* Data shown *
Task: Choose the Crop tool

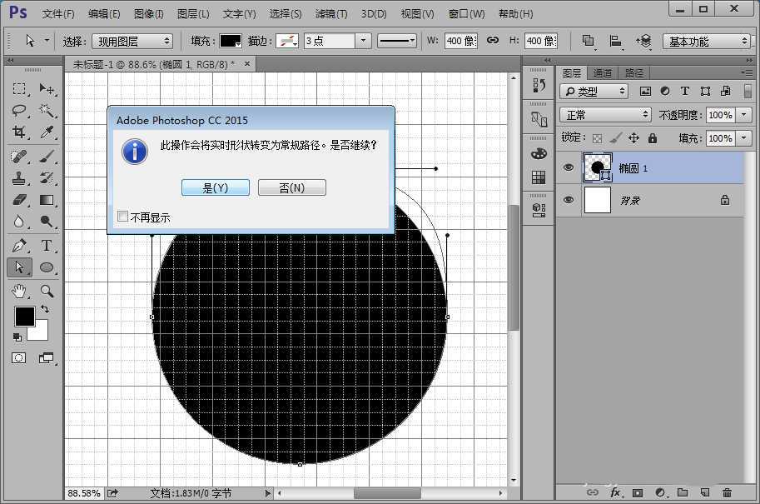Action: pyautogui.click(x=20, y=132)
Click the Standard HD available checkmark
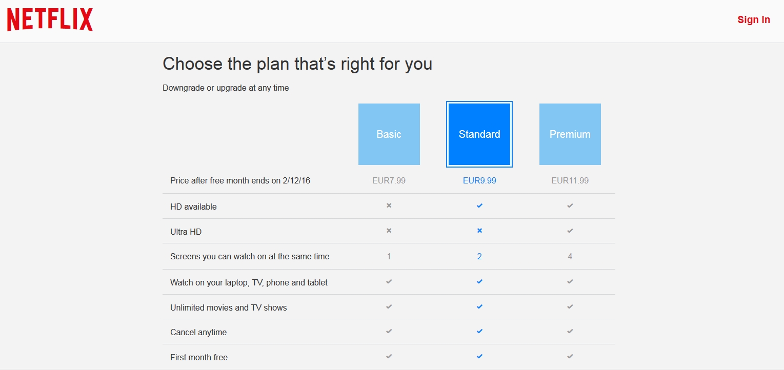The image size is (784, 370). click(479, 205)
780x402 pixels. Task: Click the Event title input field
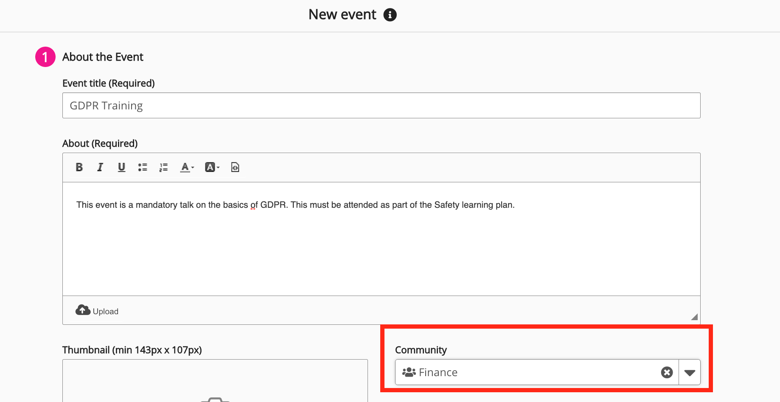tap(381, 106)
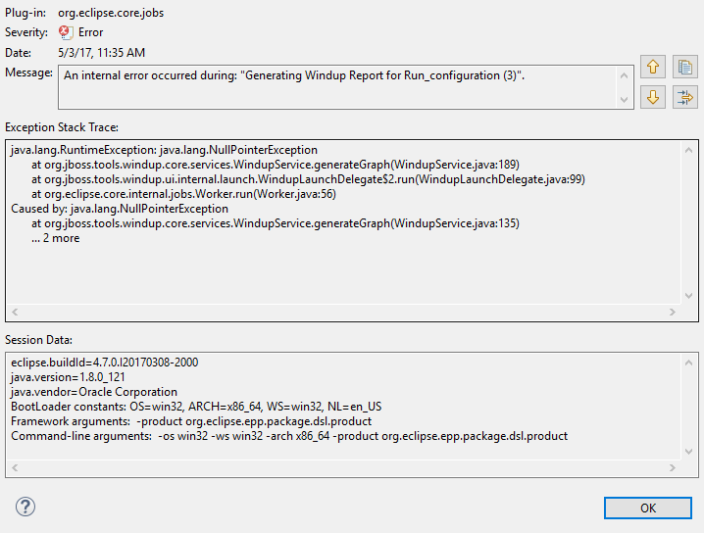Click the 'Caused by' NullPointerException line
The height and width of the screenshot is (533, 704).
(120, 209)
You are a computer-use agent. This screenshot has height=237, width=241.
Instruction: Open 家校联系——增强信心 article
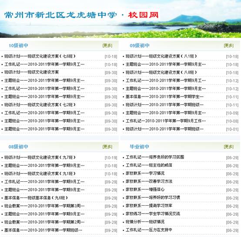click(145, 190)
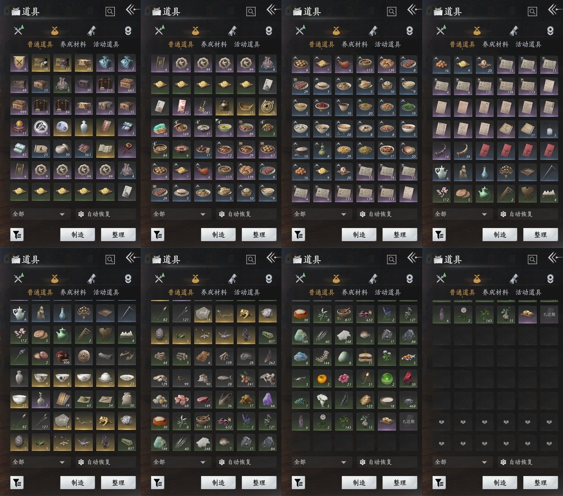Select the wine jar item showing count 406
Image resolution: width=563 pixels, height=496 pixels.
[62, 357]
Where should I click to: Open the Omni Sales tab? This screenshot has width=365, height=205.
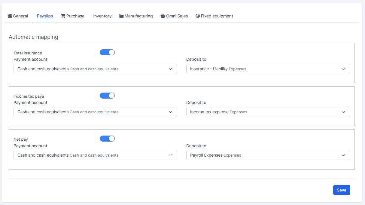point(177,16)
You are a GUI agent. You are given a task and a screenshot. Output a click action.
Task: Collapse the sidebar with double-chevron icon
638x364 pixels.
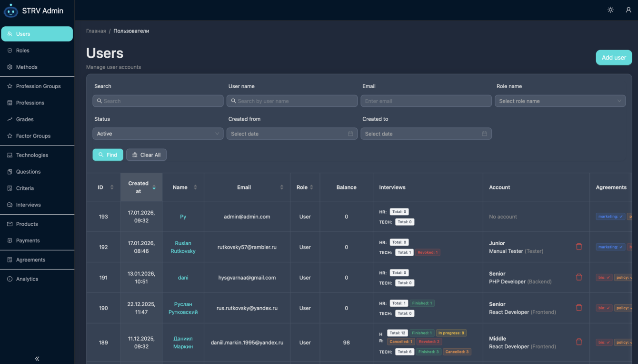click(x=37, y=358)
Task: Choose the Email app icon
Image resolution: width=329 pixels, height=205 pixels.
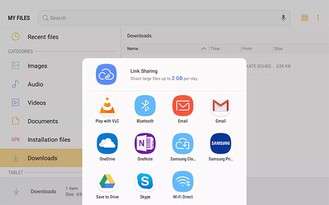Action: [x=183, y=106]
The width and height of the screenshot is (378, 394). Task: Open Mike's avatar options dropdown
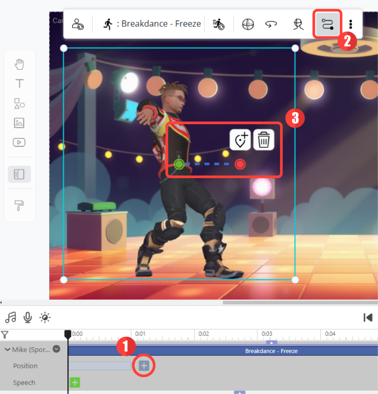[56, 349]
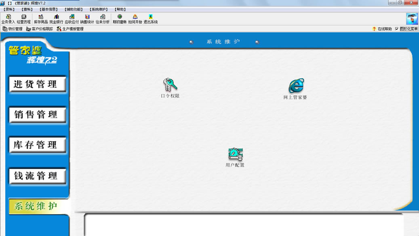Expand the 【辅助功能】 menu
Viewport: 419px width, 236px height.
74,9
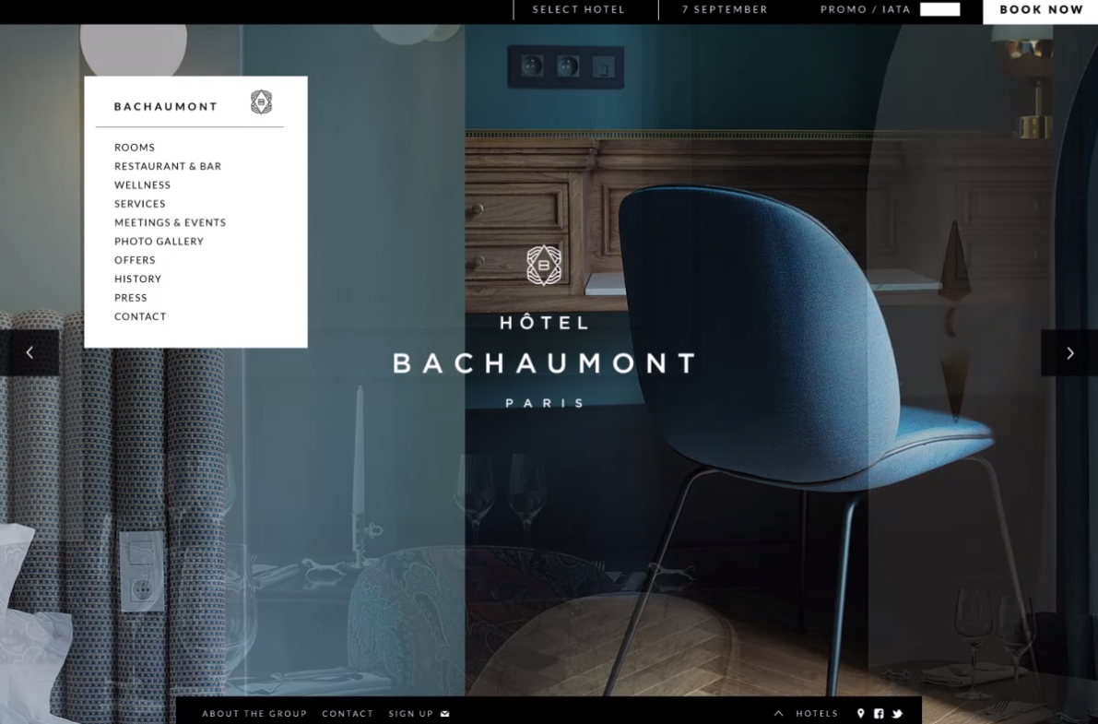Viewport: 1098px width, 724px height.
Task: Open the map location pin icon
Action: pyautogui.click(x=861, y=713)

* Task objective *
In the copy, no pictures are to appear; write out exactly the lines from the one containing "Image resolution: width=329" through the end of the listing above and no further lines.

* Exercise answer *
Image resolution: width=329 pixels, height=205 pixels.
Action: [x=183, y=106]
The width and height of the screenshot is (378, 394). Task: Open Mike's avatar options dropdown
[56, 349]
Expand the 【辅助功能】 menu
Viewport: 419px width, 236px height.
74,9
Viewport: 1098px width, 724px height.
Task: Open the map location pin icon
Action: pyautogui.click(x=861, y=713)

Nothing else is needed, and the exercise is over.